In “100 Nights of Hero,” stories are a curse and a super power, a death sentence and perhaps the only way to be truly free. Flawed but endearing, this feminist fable is about how women hold onto one another and find agency in storytelling within an oppressive society.
Directed by Julia Jackman and based on a graphic novel by Isabel Greenberg, the movie takes place on an alternate planet with two extra moons but a familiar sense of repression.

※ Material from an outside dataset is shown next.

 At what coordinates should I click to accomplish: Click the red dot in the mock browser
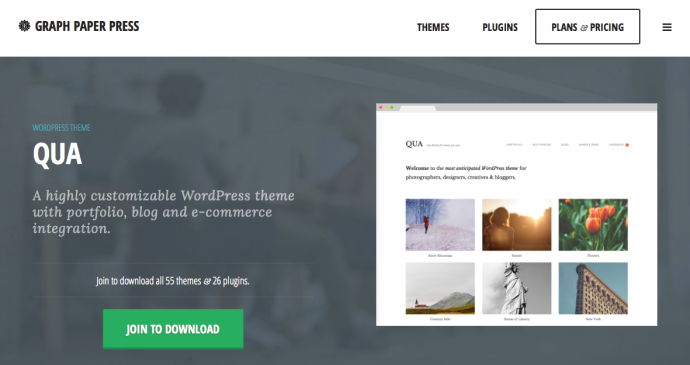tap(381, 107)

After an aristocratic bride named Cherry (Maika Monroe) fails to produce an heir, she is given a 100-day deadline to conceive with her husband, Jerome (Amir El-Masry), who refuses to consummate their marriage.
Fleeing his duty, Jerome leaves his wife with a smug and princely friend named Manfred (Nicholas Galitzine), who is intent on seducing Cherry but is stymied by her maid, Hero (Emma Corrin). To thwart Manfred, Hero weaves a tale about three sisters (one of whom is played by Charli XCX) who must keep their literacy a secret in a world where women are barred from reading. It’s a story that begins to bend time and reality, as cycles of nights dreamily flit by across its telling.

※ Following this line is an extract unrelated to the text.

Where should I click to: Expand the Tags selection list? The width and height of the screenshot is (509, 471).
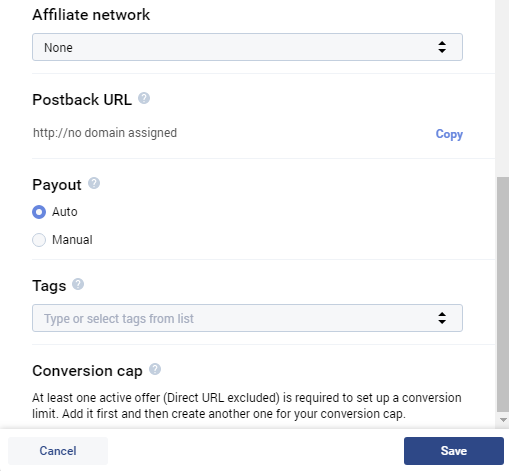coord(247,318)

Jackman crafts an amusing universe, where the stodginess of archaic times and values are disarmed by magical whimsy and wry irony. But its borrowed sensibility — a merging of Yorgos Lanthimos’s “Poor Things” and “The Favourite” — often falls just short of the vision it’s reaching for, and its ideas around feminist freedom have a storybook patness. Still, there’s just enough style and slyness to momentarily whisk one away.
100 Nights of Hero Rated PG-13 for sexual material, some bloody images and language. Running time 1 hour 30 minutes. In theaters.